◆ **YOUR OBJECTIVE**
Return, from the material below, each line in which the word "computer" is present.

-- Opening Marker --

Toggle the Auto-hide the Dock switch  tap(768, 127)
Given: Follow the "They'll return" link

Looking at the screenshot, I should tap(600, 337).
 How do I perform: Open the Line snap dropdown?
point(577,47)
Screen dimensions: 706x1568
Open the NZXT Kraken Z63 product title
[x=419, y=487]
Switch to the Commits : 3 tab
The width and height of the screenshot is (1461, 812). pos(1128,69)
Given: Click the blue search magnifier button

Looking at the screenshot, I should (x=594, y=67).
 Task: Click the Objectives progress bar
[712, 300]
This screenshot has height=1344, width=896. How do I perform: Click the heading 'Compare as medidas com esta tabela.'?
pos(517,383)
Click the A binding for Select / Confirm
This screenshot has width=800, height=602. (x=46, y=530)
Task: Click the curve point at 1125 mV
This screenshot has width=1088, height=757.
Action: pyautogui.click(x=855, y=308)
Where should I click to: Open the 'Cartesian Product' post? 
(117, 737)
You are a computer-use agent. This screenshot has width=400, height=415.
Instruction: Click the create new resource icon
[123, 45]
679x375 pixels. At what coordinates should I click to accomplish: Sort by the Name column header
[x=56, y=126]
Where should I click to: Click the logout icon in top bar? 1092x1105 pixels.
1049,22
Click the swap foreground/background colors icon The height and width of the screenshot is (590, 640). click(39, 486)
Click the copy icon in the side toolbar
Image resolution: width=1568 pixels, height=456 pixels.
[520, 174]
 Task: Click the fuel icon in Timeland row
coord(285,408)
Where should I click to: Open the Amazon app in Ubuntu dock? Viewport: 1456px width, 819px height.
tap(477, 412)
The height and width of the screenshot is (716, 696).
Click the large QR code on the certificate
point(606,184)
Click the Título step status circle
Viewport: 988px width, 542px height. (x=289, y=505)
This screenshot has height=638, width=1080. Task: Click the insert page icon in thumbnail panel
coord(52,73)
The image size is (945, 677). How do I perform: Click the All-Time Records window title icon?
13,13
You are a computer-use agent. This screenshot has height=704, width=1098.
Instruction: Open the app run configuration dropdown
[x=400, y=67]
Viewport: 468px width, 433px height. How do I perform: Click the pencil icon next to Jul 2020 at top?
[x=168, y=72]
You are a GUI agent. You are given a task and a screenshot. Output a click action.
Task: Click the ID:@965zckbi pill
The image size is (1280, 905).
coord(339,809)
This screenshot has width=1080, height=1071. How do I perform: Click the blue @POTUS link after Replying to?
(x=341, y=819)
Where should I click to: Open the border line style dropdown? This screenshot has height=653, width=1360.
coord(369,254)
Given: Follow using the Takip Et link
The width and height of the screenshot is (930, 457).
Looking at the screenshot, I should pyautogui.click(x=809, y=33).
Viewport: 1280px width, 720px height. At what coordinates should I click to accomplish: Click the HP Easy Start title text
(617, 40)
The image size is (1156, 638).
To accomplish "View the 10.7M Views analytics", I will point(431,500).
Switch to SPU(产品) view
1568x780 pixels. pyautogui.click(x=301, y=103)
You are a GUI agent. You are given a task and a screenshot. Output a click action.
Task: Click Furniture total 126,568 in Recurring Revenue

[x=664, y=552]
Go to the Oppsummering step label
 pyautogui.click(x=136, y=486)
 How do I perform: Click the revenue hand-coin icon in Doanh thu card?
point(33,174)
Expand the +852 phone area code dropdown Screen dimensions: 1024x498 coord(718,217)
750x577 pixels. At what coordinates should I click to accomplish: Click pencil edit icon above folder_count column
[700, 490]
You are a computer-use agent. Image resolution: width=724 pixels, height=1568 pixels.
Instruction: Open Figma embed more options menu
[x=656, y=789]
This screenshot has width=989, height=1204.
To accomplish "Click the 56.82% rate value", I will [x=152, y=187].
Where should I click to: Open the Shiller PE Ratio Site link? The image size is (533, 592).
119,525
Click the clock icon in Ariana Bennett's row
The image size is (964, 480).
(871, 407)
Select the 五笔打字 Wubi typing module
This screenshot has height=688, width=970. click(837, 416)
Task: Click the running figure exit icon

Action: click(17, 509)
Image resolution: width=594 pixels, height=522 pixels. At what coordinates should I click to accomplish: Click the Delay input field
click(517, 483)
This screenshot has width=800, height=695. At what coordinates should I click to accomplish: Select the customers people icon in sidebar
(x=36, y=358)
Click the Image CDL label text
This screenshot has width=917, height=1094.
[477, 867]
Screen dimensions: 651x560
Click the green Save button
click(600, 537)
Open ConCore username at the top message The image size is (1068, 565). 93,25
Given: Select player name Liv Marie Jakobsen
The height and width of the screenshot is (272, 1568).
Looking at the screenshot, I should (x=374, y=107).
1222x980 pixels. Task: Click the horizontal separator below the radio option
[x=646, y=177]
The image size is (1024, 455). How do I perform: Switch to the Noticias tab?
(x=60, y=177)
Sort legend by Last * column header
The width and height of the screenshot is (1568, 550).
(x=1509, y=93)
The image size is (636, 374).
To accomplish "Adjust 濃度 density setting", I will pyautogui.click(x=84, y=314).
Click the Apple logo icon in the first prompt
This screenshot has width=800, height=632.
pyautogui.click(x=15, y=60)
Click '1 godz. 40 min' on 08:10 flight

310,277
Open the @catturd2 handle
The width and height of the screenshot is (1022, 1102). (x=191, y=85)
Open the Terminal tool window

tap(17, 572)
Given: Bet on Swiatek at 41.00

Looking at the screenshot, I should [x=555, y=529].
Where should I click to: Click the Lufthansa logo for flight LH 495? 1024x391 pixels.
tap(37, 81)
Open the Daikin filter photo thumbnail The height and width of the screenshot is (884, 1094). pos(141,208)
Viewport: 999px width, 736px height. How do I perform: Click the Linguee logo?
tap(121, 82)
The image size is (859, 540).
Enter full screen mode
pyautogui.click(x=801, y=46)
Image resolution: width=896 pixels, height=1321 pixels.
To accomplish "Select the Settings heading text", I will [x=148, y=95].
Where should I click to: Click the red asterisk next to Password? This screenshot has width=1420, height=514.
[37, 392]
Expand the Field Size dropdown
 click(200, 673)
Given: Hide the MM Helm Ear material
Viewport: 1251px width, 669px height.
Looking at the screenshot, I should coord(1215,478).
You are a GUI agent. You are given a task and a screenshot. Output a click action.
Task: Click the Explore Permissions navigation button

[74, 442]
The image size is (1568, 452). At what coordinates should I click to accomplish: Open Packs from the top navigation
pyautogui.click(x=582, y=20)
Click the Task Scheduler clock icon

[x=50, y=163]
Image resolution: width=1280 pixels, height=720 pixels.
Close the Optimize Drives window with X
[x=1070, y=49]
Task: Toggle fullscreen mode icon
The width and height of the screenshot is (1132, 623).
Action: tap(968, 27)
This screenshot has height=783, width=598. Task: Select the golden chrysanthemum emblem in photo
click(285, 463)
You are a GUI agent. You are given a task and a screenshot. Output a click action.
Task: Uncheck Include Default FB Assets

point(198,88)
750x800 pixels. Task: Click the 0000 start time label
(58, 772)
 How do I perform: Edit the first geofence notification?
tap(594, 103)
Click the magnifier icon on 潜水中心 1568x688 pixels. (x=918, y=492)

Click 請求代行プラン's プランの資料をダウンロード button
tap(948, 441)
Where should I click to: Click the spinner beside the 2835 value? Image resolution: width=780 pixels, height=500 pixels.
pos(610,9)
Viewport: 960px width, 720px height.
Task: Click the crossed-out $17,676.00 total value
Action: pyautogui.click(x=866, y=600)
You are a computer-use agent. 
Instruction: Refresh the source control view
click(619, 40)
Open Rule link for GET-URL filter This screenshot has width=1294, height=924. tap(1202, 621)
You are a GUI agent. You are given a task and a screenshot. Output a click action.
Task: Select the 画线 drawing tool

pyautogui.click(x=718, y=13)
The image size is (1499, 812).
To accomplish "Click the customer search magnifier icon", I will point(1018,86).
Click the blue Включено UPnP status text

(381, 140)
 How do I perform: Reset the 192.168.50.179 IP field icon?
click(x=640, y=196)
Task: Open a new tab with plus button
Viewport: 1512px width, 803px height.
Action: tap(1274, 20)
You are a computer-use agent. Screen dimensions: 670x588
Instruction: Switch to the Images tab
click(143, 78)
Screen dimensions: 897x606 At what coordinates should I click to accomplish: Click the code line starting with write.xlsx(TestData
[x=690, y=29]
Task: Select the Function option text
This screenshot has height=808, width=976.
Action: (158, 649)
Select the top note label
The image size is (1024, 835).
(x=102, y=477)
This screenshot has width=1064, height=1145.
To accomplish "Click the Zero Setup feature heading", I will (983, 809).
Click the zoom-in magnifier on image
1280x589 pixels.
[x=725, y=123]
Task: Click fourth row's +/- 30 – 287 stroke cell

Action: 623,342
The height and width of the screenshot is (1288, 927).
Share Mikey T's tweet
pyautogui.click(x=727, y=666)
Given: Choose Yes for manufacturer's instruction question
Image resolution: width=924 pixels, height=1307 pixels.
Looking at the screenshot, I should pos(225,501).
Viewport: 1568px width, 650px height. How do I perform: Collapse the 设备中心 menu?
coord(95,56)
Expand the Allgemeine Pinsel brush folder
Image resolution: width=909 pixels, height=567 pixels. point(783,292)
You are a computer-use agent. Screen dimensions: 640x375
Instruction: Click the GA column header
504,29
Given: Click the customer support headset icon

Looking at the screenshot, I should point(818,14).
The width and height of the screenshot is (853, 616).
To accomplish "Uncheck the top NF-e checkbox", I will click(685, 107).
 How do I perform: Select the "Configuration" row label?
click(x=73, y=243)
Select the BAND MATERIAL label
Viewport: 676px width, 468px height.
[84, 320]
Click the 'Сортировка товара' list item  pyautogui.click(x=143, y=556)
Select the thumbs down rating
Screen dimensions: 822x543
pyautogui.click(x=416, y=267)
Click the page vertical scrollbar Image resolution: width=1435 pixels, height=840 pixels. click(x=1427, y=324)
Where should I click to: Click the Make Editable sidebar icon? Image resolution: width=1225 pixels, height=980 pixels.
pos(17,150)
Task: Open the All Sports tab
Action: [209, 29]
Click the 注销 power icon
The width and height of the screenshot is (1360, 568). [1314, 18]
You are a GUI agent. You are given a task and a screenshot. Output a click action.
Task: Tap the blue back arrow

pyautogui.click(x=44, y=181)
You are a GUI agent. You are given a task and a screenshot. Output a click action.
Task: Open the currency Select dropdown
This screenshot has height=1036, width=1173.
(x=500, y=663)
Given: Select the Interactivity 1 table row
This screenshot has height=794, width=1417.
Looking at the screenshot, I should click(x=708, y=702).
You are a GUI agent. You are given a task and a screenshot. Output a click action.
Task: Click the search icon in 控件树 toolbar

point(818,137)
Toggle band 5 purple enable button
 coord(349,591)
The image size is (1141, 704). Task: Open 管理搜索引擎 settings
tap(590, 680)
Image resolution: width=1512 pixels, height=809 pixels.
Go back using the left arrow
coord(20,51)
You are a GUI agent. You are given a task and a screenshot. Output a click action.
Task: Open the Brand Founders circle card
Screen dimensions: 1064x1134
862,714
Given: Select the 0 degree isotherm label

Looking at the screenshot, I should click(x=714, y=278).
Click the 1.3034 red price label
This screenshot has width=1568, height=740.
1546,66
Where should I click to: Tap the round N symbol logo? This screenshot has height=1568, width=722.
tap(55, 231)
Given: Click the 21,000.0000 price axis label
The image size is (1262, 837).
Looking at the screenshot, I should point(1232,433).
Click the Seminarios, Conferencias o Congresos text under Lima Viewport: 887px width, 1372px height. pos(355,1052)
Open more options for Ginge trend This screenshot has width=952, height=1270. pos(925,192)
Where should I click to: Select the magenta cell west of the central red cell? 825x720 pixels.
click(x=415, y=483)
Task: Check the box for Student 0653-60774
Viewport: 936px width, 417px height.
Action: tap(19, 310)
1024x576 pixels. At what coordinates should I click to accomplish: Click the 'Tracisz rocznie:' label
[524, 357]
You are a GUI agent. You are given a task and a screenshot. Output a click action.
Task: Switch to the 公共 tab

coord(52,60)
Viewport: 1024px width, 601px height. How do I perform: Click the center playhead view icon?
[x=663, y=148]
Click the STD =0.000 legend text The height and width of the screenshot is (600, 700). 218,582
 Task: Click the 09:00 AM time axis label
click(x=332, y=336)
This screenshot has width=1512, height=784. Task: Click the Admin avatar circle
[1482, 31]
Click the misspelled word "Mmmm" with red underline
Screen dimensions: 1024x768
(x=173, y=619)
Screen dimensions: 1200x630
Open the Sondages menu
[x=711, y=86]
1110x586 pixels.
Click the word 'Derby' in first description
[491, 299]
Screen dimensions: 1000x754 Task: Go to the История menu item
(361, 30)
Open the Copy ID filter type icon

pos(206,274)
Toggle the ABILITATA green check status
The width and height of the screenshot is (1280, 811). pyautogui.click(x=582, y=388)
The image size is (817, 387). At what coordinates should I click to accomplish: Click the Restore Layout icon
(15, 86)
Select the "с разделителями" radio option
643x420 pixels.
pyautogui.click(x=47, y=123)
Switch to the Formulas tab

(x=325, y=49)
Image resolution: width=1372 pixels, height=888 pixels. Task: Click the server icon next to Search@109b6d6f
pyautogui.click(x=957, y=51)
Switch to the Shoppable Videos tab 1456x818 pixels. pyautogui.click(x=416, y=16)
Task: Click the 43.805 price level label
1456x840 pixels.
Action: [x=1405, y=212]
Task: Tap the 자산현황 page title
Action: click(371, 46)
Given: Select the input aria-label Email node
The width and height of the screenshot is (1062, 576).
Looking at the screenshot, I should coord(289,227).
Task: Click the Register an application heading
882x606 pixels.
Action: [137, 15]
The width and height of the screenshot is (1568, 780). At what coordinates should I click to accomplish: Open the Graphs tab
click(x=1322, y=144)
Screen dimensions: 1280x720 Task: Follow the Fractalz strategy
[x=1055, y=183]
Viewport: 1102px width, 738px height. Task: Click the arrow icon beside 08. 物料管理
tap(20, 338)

-- Closing Marker --

◆ **RESULT FOR THIS EXERCISE**
You are a computer-use agent. This screenshot has width=400, height=415.
You are a computer-use agent. This screenshot has height=704, width=1098.
You are a computer-use agent. Image resolution: width=724 pixels, height=1568 pixels.
You are a computer-use agent. 
You are a computer-use agent. Screen dimensions: 670x588
You are a computer-use agent. Screen dimensions: 640x375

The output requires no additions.